No...looked up and listened to a few grouse drumming vids on youtube, and a couple warblers too. We have many species of woodpecker here, but this didn't sound anything like those, either.  This was odd, very distinctive...it was more like a "Ping" (brief pause) (engine cranking sound) followed by a metallic sounding warble...warble...like...imagine taking a hand saw, but make it about 3x larger and you might have the right pitch...then taking said saw, holding it at both ends, and flexing the blade back and forth so it produces sound, up and down the scale so it "warbles" I don't know, never heard anything like it before.  Keep in mind, I've spent my whole life on this side of town.  The three strangest things I've seen here are probably someone's pets that have gotten away or have been set free...those included a parrot, a python (a big one at that) and a ferret.  This happened about 11 or 12 at night, last fall.  The wooded area is pretty quiet at night, save for the occasional owl's call or coyote's howl, or deer or coon rustling around in the leaves...and the first sound in my original post.  I've heard that one on many occasions.

----------


## hunter63

So I guess you haven't taken a spotlight and go see what it was?.....Probably not.

Anyway, was it windy, calm, rainy, ....?

Heard a weird noise while out hunting, headed out in the dark....about day break, stated hearing a "warp'warp' kinda sound....wind was picking up about that time.....as it does when it get light out.

Found a piece of tin (steel) roofing stuck between to branches in a tree....when the wind blew it flexed, making the sound....Pretty weird.

----------


## WhiteHorse3340

I should take a picture of the back yard to give you guys an idea of the distance between me and the wooded area and the railroad tracks...

The nights that I usually hear the first sound are calm, and the night that I heard that second one was very calm.

----------


## edr730

As Hunter mentioned, the best way is to go out there.

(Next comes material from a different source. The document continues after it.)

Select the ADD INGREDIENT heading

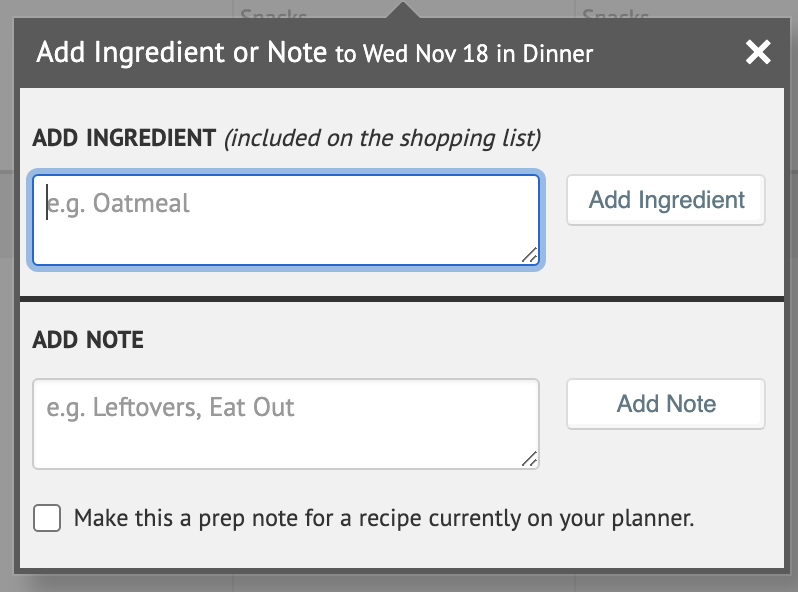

If nothing more, at least you may pinpoint the area with the sound. You can bait the area. You can check snow covered or muddy paths for tracks. Check tree lines and other such areas where animals pass. Put out vegetables and meat. That way it will help determine what it eats and what it is. If something hits the bait, you could rake and clear or flour the area to see the tracks. 
I know people hear and see things that aren't really there. But, I don't want to accuse you of that. 
I've seen big cats, fishers and wolves in the woods and we aren't supposed to have them. Twice I've heard wolves howling from my driveway. I know what they sound like since my daughter had one for a pet. 
So check it out best you can. Because until you see it, it will be passed off as nothing.

----------


## WhiteHorse3340

Aye, I hear you there.  I really wish I could get my hands on a parabolic microphone...just so I could make a recording and post it up.  The ground is still soaked from all the freezing junk and rain we have had lately...and that part of the woods is still covered in snow.  It won't be until later on this year that I would be able to put out some flour.  That part of the woods is pretty quiet this time of year...whatever it is seems to stop as soon as the cold weather starts to hit.  Other than the occasional deer passing through at night, or water flowing through the creek, it's pretty quiet.  I live on the North Eastern edge of the city, and...true story...I'm so used to hearing the sounds of wild life that WHEN...on the RARE occasion I hear people talking, I have to stop and go...whaaaa...what is that?  I'll take some pics and post them up so you guys can get a better idea of what is going on in the area...  Actually...here:

Snarls.jpg

That red area that is outlined is the area where the whistling and the snarling is coming from...and the arrow is pointing to a sunroom...I sit outside at night on a picnic table underneath that sunroom to smoke, and that is when I usually hear "the sounds of the night".  You can't see it on that map, but on the edge of the woods closest to the house is where the creek is.  And the railroad tracks are off to the right, and I know you cannot tell elevation from an overhead pic like this, I'll take some over the weekend and post them.

----------


## WhiteHorse3340

Alright, got the pictures for that area, and they are in order here, from left to right.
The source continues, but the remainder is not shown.